Biznaga llegó después: mi enviado a la corte imperial, mi enlace con el gobierno galáctico. Era elegante y obsequioso, con la gracia y la apostura de un diplomático, y el elegante guardarropa de un diplomático también: nunca he conocido a nadie que vistiera tan espléndidamente como Biznaga. Vino de la Capital, donde había estado viviendo su retiro. Shandor también lo había jubilado. No debía confiar en nadie de mi gente. Me pregunto por qué.

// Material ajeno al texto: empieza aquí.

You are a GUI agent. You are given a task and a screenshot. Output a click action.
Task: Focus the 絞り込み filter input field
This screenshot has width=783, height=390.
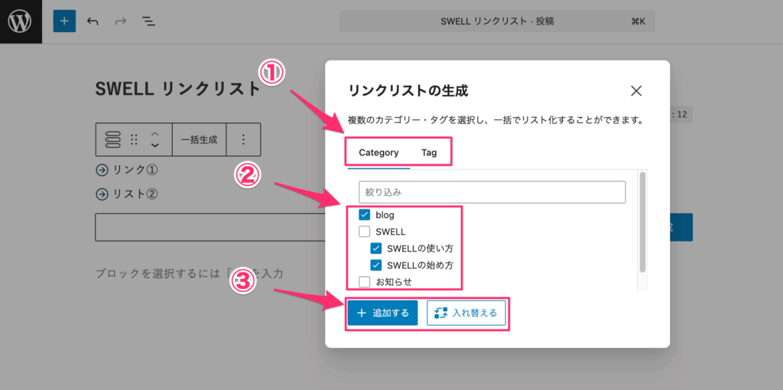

De Marajo, donde había ido a cuidar de sus propios intereses tras su viaje a mi nevado mundo del exilio, acudió mi primo Damiano. Con él, para mi sorpresa, estaba el joven Chorian…, el primero de mis dos huéspedes no invitados.
A Polarca no le gustó aquello en absoluto. Nos llevó a Damiano y a mí a un aparte y dijo:
—¿Qué está haciendo él aquí, en nombre de Mahoma?
—Pensé que podía ser útil —dijo Damiano —. Ve las cosas con ojos claros y posee el auténtico fuego rom. Y me ha servido bien en más de una ocasión.
Polarca no se sintió impresionado por aquello.
—Es el hombre de Sunteil, ¿no? ¿Quieres que todo lo que se diga aquí le sea retransmitido inmediatamente a Sunteil?
—El mismo sol se alzará dos veces en un mismo día antes de que eso ocurra —respondió Damiano, lanzándole a Polarca aquella tensa mirada suya —. Quizá reciba su paga de Sunteil, pero su corazón está con nosotros. Que todos mis hijos mueran en este mismo momento si te he dicho algo que no sea la verdad.
Damiano te enterrará debajo de su dignidad rom y su retórica rom, cuando desea ganar en una discusión. Polarca alzó las manos desesperado. Pero esta vez yo estaba con Damiano. Di unos ligeros golpes a Polarca en el hombro. Desde una cierta distancia, Chorian me miraba con aquella adoración de cachorro que tanto detestaba y tan bien comprendía. Creo que Polarca se sentía celoso de ello. También es humano, hasta el punto que cualquiera de nosotros puede llamarse humano; no deseaba que hubiera allí nadie que me adorase más intensamente que él. Pero, por supuesto, Polarca exhibe su adoración de una forma muy especial.